Given records START

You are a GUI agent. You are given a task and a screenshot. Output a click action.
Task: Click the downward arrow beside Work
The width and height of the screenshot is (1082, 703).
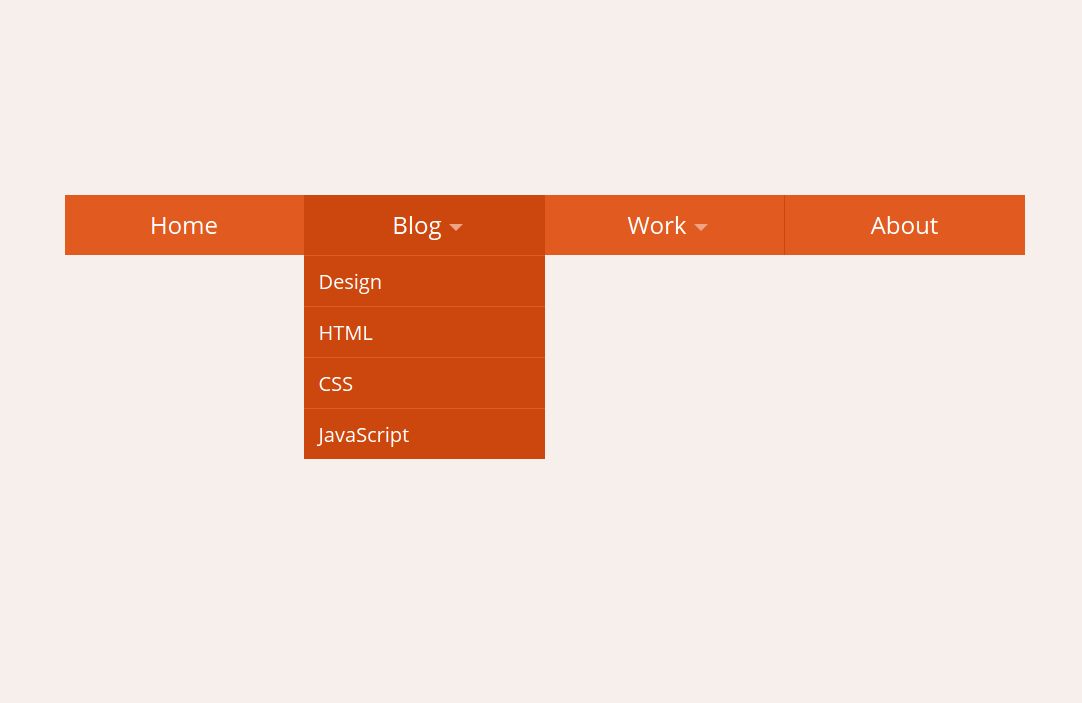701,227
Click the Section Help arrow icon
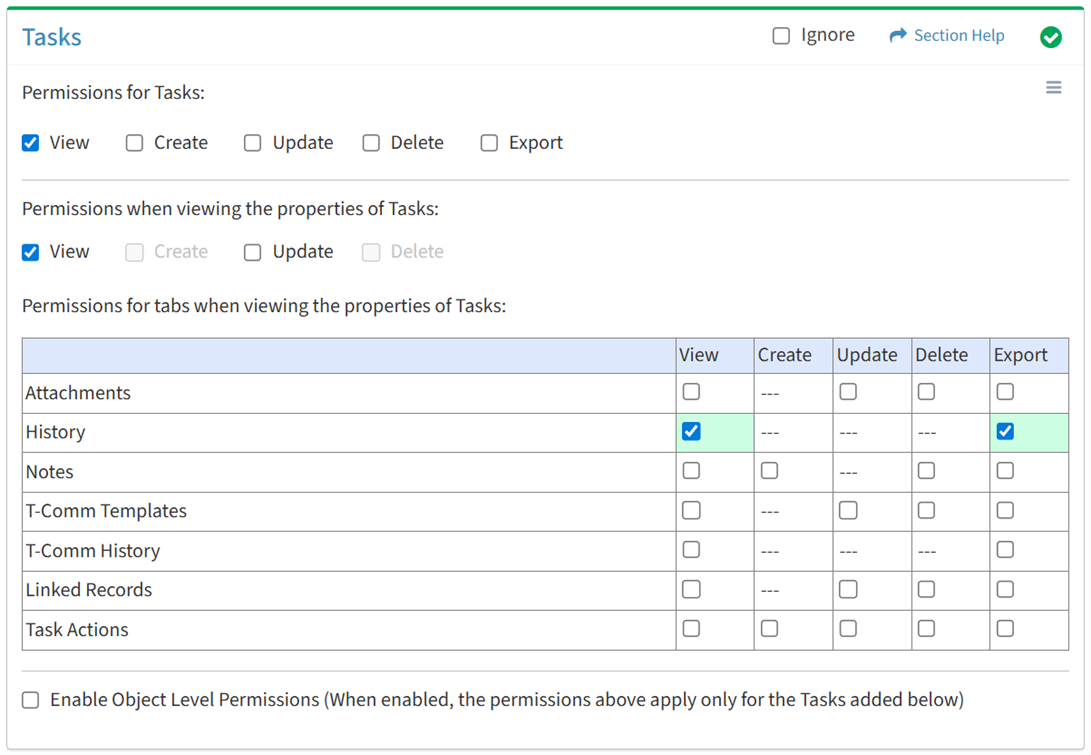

Given records END

Work item
Reproduce each line in the listing above that mentions the string "arrow".

Response area
Task: Click the downward arrow beside Work
Click the Section Help arrow icon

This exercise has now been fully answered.